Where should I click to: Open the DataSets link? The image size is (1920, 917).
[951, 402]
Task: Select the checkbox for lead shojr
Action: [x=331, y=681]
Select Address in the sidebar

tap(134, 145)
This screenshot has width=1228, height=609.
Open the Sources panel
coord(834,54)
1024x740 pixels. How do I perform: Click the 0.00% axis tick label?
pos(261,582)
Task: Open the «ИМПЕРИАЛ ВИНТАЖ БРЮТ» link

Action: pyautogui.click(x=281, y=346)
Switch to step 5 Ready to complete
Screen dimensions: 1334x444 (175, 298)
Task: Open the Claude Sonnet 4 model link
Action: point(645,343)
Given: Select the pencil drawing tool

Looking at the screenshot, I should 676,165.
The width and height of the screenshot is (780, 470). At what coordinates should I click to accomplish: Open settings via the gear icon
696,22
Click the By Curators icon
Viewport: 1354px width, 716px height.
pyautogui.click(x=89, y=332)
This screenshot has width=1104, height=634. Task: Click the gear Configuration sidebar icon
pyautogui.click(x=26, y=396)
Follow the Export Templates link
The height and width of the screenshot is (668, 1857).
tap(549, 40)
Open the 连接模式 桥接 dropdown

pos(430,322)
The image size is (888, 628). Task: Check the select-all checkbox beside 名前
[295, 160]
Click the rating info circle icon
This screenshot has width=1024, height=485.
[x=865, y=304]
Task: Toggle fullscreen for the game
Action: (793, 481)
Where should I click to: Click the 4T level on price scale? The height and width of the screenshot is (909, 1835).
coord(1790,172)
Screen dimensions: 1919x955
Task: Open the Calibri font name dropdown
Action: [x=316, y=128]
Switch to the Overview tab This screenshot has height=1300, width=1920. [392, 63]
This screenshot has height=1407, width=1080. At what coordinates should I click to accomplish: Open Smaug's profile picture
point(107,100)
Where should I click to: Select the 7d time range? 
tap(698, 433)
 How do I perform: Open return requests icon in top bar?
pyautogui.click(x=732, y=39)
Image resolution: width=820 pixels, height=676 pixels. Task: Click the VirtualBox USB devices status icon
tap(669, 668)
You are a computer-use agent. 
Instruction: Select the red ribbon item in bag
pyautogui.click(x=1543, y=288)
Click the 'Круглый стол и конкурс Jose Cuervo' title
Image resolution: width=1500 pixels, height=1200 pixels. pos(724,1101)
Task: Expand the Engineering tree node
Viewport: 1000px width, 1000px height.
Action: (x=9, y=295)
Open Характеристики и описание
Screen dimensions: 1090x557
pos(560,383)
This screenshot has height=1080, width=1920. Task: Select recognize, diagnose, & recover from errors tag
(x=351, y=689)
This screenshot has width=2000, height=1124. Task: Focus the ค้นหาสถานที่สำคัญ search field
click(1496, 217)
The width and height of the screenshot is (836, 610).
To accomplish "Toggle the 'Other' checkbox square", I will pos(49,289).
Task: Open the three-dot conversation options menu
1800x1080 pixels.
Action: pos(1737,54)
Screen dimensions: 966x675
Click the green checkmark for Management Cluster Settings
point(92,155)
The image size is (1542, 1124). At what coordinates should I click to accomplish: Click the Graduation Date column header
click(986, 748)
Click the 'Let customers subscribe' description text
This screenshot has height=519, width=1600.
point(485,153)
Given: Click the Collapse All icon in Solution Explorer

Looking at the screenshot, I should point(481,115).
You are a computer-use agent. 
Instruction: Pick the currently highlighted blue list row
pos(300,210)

....

# [TASK]
Write out every record shown above, word for word.

# [WRITTEN ANSWER]
Where should I click to: Open the DataSets link? The image size is (1920, 917).
[951, 402]
Task: Select the checkbox for lead shojr
Action: [x=331, y=681]
Select Address in the sidebar

tap(134, 145)
This screenshot has width=1228, height=609.
Open the Sources panel
coord(834,54)
1024x740 pixels. How do I perform: Click the 0.00% axis tick label?
pos(261,582)
Task: Open the «ИМПЕРИАЛ ВИНТАЖ БРЮТ» link

Action: pyautogui.click(x=281, y=346)
Switch to step 5 Ready to complete
Screen dimensions: 1334x444 (175, 298)
Task: Open the Claude Sonnet 4 model link
Action: point(645,343)
Given: Select the pencil drawing tool

Looking at the screenshot, I should 676,165.
The width and height of the screenshot is (780, 470). At what coordinates should I click to accomplish: Open settings via the gear icon
696,22
Click the By Curators icon
Viewport: 1354px width, 716px height.
pyautogui.click(x=89, y=332)
This screenshot has width=1104, height=634. Task: Click the gear Configuration sidebar icon
pyautogui.click(x=26, y=396)
Follow the Export Templates link
The height and width of the screenshot is (668, 1857).
tap(549, 40)
Open the 连接模式 桥接 dropdown

pos(430,322)
The image size is (888, 628). Task: Check the select-all checkbox beside 名前
[295, 160]
Click the rating info circle icon
This screenshot has width=1024, height=485.
[x=865, y=304]
Task: Toggle fullscreen for the game
Action: (793, 481)
Where should I click to: Click the 4T level on price scale? The height and width of the screenshot is (909, 1835).
coord(1790,172)
Screen dimensions: 1919x955
Task: Open the Calibri font name dropdown
Action: [x=316, y=128]
Switch to the Overview tab This screenshot has height=1300, width=1920. [392, 63]
This screenshot has height=1407, width=1080. At what coordinates should I click to accomplish: Open Smaug's profile picture
point(107,100)
Where should I click to: Select the 7d time range? 
tap(698, 433)
 How do I perform: Open return requests icon in top bar?
pyautogui.click(x=732, y=39)
Image resolution: width=820 pixels, height=676 pixels. Task: Click the VirtualBox USB devices status icon
tap(669, 668)
You are a computer-use agent. 
Instruction: Select the red ribbon item in bag
pyautogui.click(x=1543, y=288)
Click the 'Круглый стол и конкурс Jose Cuervo' title
Image resolution: width=1500 pixels, height=1200 pixels. pos(724,1101)
Task: Expand the Engineering tree node
Viewport: 1000px width, 1000px height.
Action: (x=9, y=295)
Open Характеристики и описание
Screen dimensions: 1090x557
pos(560,383)
This screenshot has height=1080, width=1920. Task: Select recognize, diagnose, & recover from errors tag
(x=351, y=689)
This screenshot has width=2000, height=1124. Task: Focus the ค้นหาสถานที่สำคัญ search field
click(1496, 217)
The width and height of the screenshot is (836, 610).
To accomplish "Toggle the 'Other' checkbox square", I will pos(49,289).
Task: Open the three-dot conversation options menu
1800x1080 pixels.
Action: pos(1737,54)
Screen dimensions: 966x675
Click the green checkmark for Management Cluster Settings
point(92,155)
The image size is (1542, 1124). At what coordinates should I click to accomplish: Click the Graduation Date column header
click(986, 748)
Click the 'Let customers subscribe' description text
This screenshot has height=519, width=1600.
point(485,153)
Given: Click the Collapse All icon in Solution Explorer

Looking at the screenshot, I should point(481,115).
You are a computer-use agent. 
Instruction: Pick the currently highlighted blue list row
pos(300,210)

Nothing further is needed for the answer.